The coronavirus pandemic forced many companies—including my own—to shift from working in an office to switch to working from home. This new context in which we were operating forced me to evolve and grow as a leader. To a certain extent, I had previously relied on passing conversations and individual meetings to keep folks informed. In the office, I almost assumed people knew my thinking and intent via osmosis by simply from being in the same room. Once we were all remote, I realized that I had to become significantly more intentional and open with communications for the team. Also, like many other CEOs, I faced innumerable decisions and challenges that had to be addressed quickly.

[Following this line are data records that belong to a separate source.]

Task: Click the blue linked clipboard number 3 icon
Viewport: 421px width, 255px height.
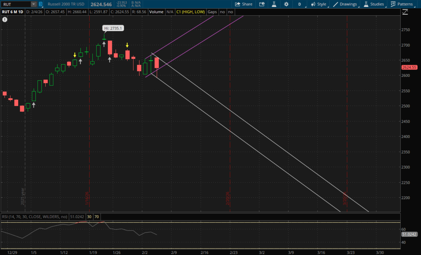Action: coord(40,4)
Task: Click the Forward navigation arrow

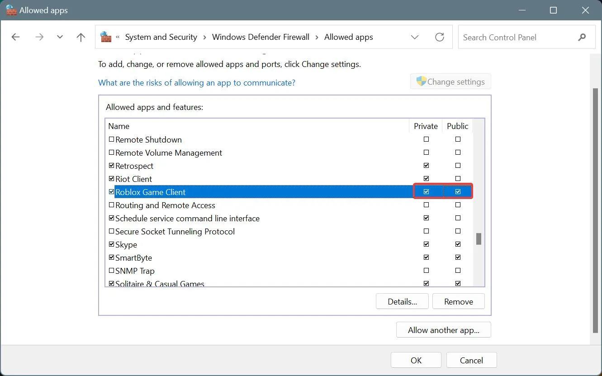Action: pos(39,37)
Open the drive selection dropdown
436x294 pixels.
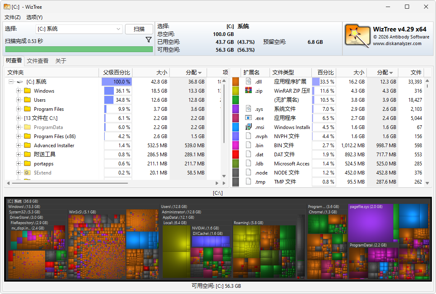point(118,29)
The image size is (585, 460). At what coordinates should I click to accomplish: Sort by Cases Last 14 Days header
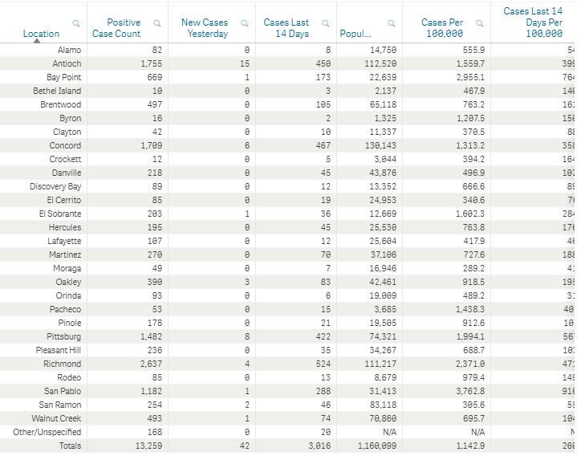pos(286,28)
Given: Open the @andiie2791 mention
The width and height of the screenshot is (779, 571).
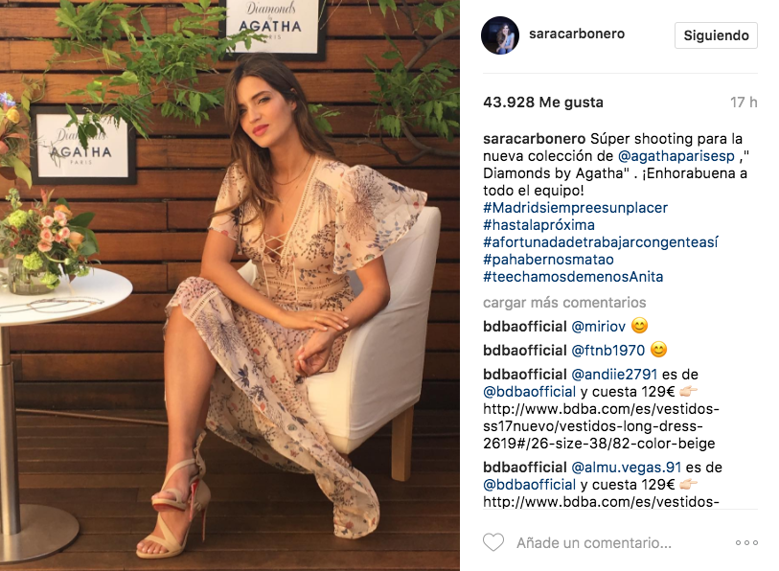Looking at the screenshot, I should 614,375.
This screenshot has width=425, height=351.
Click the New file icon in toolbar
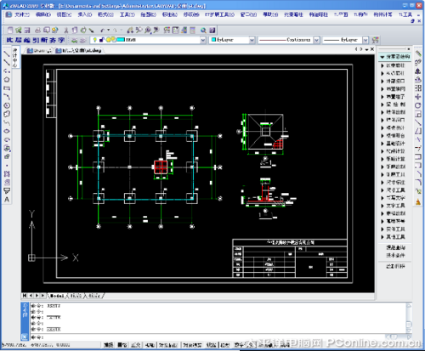pyautogui.click(x=10, y=30)
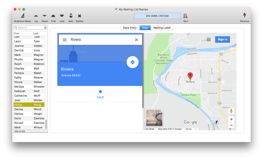Move record down with Down arrow
The image size is (263, 159).
(x=45, y=16)
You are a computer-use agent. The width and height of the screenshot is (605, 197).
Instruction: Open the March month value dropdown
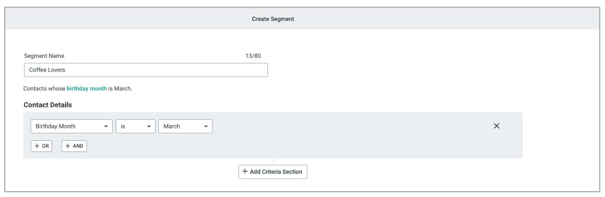pos(185,126)
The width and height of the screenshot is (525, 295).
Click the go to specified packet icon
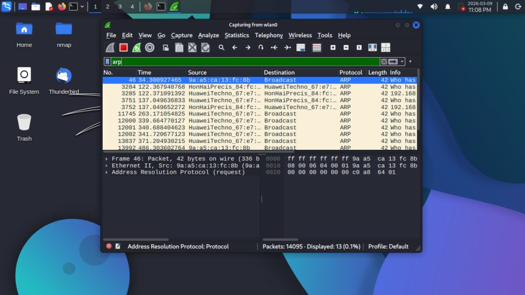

Pre-pandemic, one of the ways I would touch base and check in with folks was by breaking the team into groups of roughly eight people. The agenda for these meetings was simple. It was time for individuals to ask me anything. I’d spend an hour with each group. They would ask me questions that were top of mind, and I would try my best to answer them. These meetings, which we called “tea time” (since we would bring in fancy pastries and tea), were an opportunity for me to get a feel for the pulse of the organization and an opportunity for others to gain insight into my thinking. The questions were far ranging. People asked about everything from “which new initiatives do you find most exciting?” to “what kind of furniture are we going to buy for the front patio?”

When the pandemic hit, each of us on the team, myself included, were dealing with a wide range of emotions—from anxiety, fearfulness, grief a sense of loss—along with the reality that the world simply wasn’t the same. Additionally, companies were shuttering, conducting layoffs, and freezing hiring. It became evident that I would need to evolve my communication style.

When there is so much that can’t be controlled, I knew I had to provide greater visibility into the decisions we were making, share a side of me that was more vulnerable, empathize around how crazy and difficult things were, and provide a steady hand.